In a large follicle (up to 400 μm) which has not yet begun vitellogenesis the follicle cells are mutually adherent, but spaces open between them just before vitellogenesis begins. We have shown that the patency of the follicular epithelium as revealed both by the penetration of dye into the intercellular spaces and by the incorporation in vivo of fluorescent yolk protein into oocytes occurs at this same critical size. This complex process, whereby the pre-vitellogenic processes wane in importance, the follicular layer becomes patent and the machinery of adsorption and sequestration of yolk protein begins, we term ‘activation ‘.

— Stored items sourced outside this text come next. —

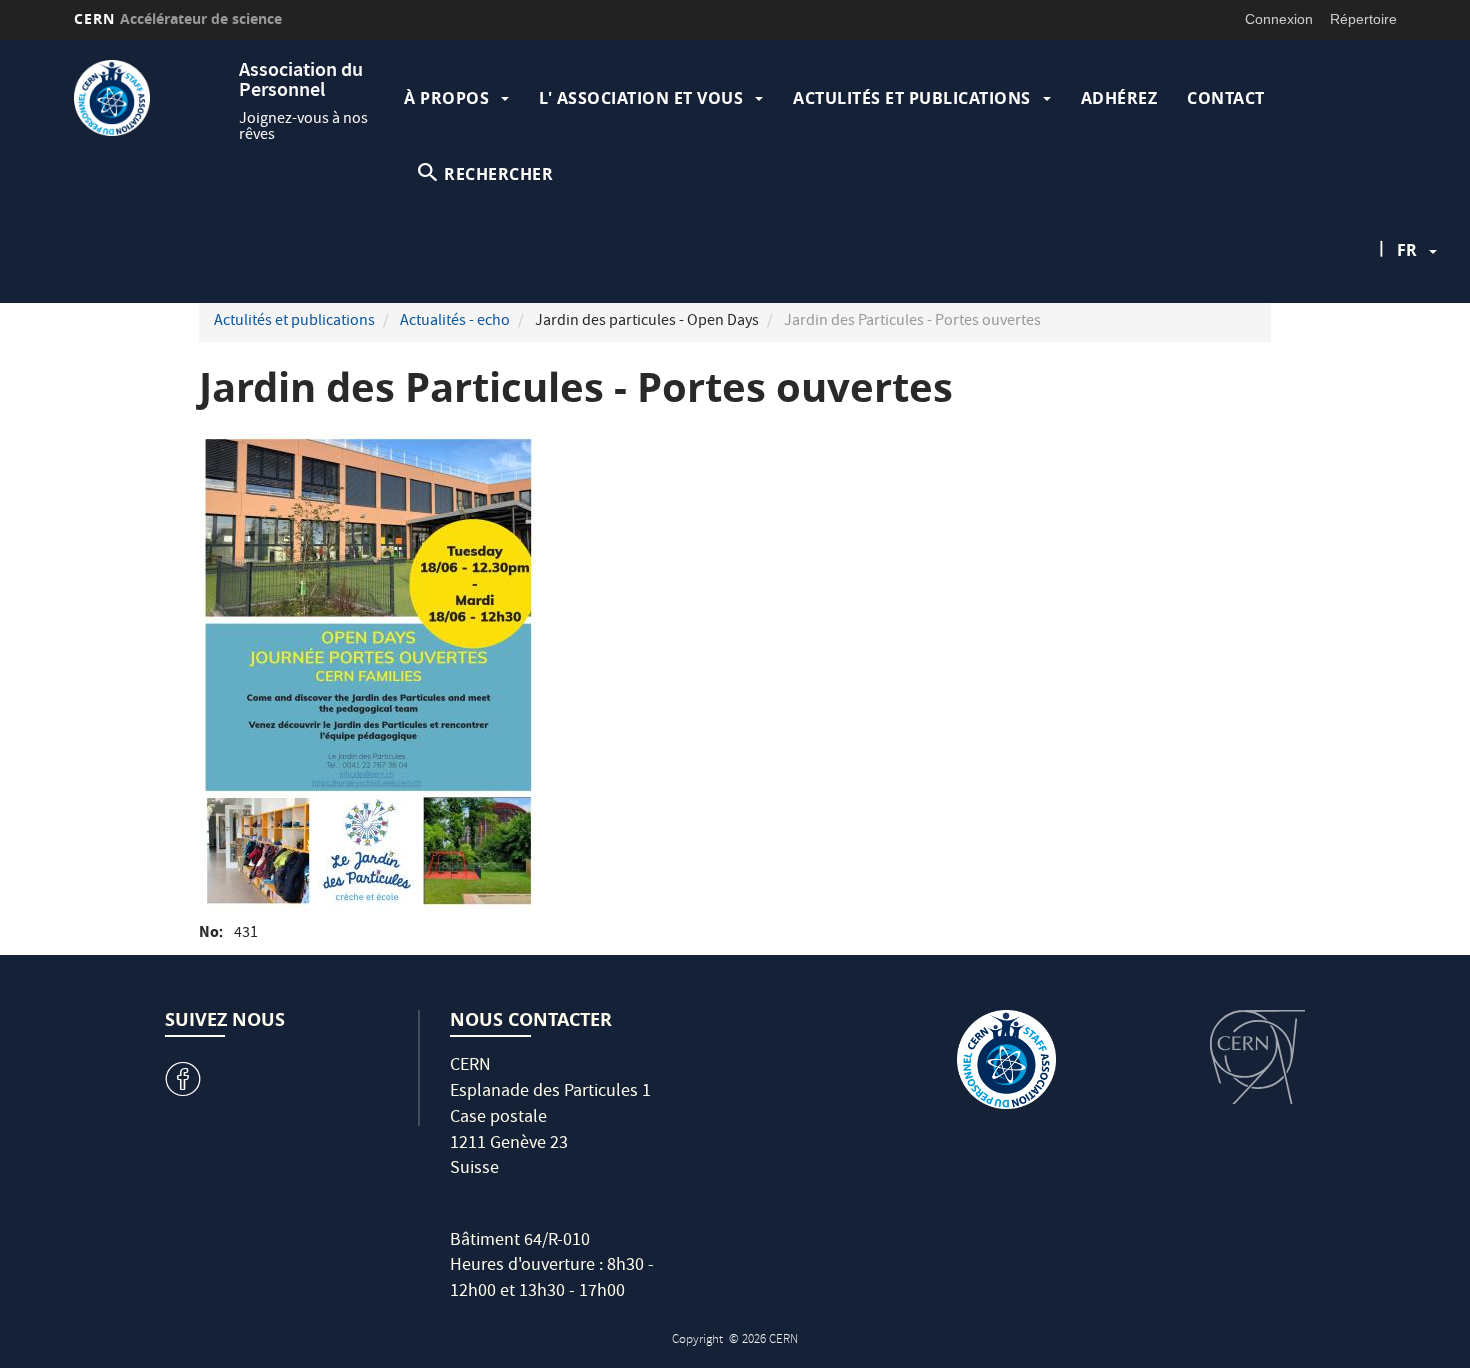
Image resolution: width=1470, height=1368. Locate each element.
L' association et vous (641, 98)
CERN (178, 18)
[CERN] (1257, 1057)
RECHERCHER (498, 174)
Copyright (699, 1340)
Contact (1226, 98)
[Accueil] (151, 98)
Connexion (1279, 19)
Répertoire (1363, 19)
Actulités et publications (912, 98)
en (1410, 314)
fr (1407, 250)
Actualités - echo (455, 322)
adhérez (1119, 98)
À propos (446, 98)
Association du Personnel (301, 81)
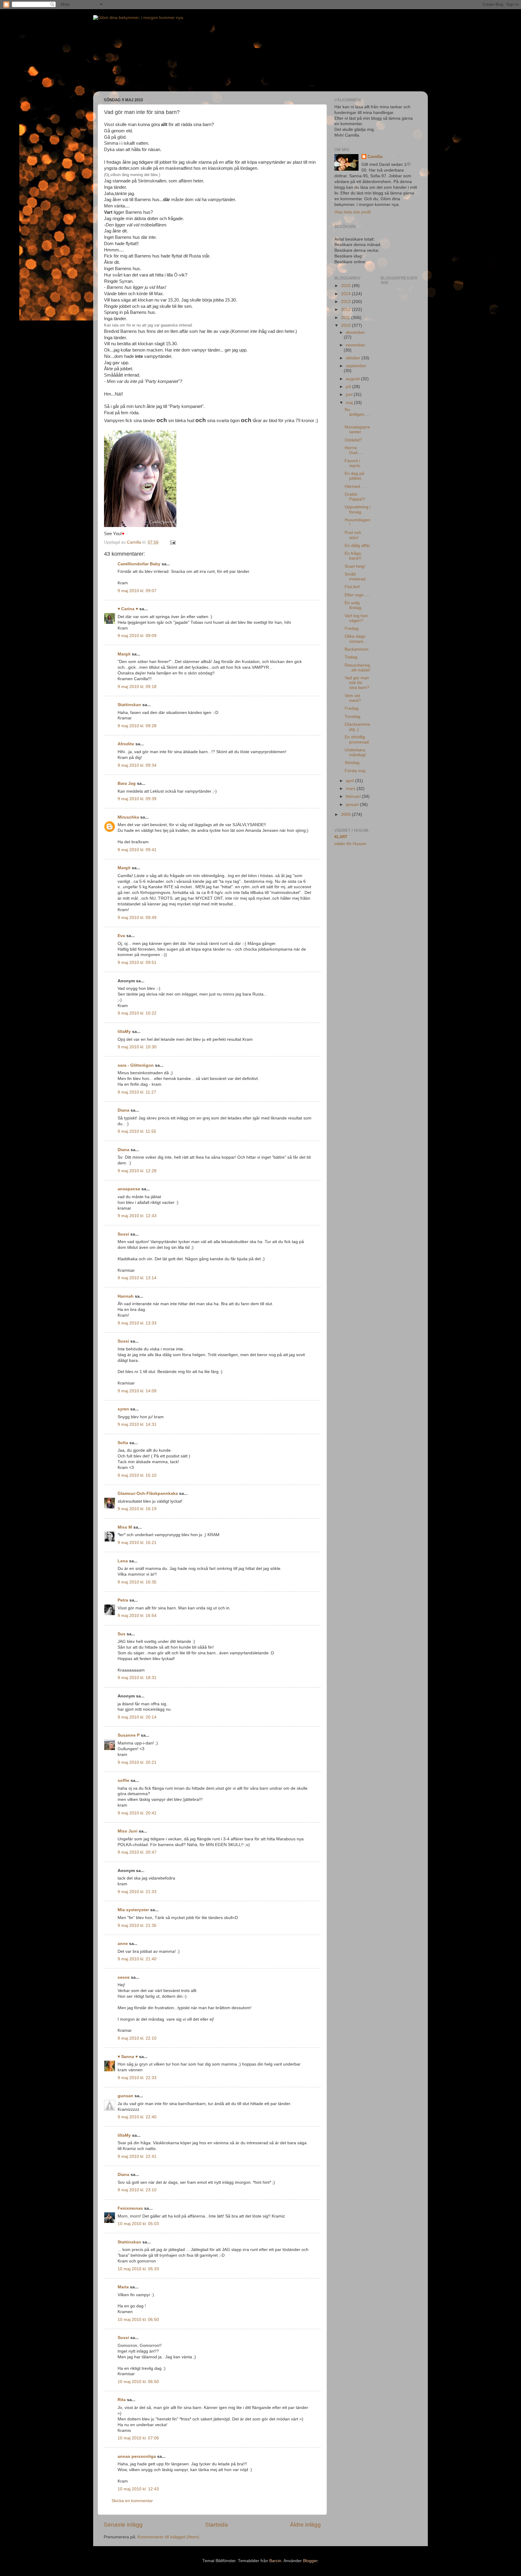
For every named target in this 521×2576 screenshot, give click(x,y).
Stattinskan (129, 704)
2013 (346, 301)
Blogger (310, 2561)
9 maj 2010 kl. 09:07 (137, 591)
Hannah (126, 1296)
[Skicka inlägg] (172, 542)
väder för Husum (350, 843)
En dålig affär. (358, 545)
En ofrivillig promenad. (357, 739)
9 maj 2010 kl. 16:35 (137, 1582)
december (355, 332)
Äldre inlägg (305, 2524)
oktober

In allatectomized animals activation is markedly delayed, as evidenced both by the transient synchrony in the number of oocytes in the 300–400 μm range and by a delay of entry into vitellogenesis. An attractive hypothesis can explain these observations by focusing on the follicular layer as a possible site of action for the hormone. The gonadotropin, according to this hypothesis, initiates vitellogenesis by bringing about the development of intercellular spaces in the follicular epithelium, thus providing free access to the oocyte surface for the haemolymph proteins. The possibility that the rate of vitellogenesis, once initiated, can be controlled in the unoperated animal by the degree of patency of the follicular epithelium will be explained in another paper in this series.
These results may be expressed in another way which is represented by Text -fig. 9, in which each element which we have examined in the ovariole is represented by a box. Each element contributes to or is transformed into the next element in the series by a process. The negative effects of allatectomy upon the rates of processes are represented by minus signs. Thus allatectomy severely depresses mitoses in the trophic primordium, inhibits the transfer of nutrients down the trophic cord, markedly inhibits activation and inhibits vitellogenesis. A consideration of the numbers of cells found at various stages reveals a slight increase in enlarged nurse cells, an increase in the number of pre-transition oocytes, a decrease in vitellogenic oocytes, and a marked decrease in the numbers of oocytes and complete eggs. Our attention is focused on the process of activation because it is the only process which is inhibited by allatectomy and which results in an increase in numbers of elements immediately upstream from the process accompanied by a decrease in the numbers downstream from the process. Since we believe vitellogenesis to be governed in the same way as activation, it is appropriate that its rate should be less. On the other hand, the decrease in rate of mitosis and of passage of materials down the trophic cords are accompanied by increases in elements downstream from these processes and are probably feedback phenomena as a result of coordination of events within the ovariole.
The careful assistance of Mr Geoffrey F. Webster is gratefully acknowledged. Grants from the National Research Council of Canada supported this research, including a post-doctoral fellowship for G.E.P.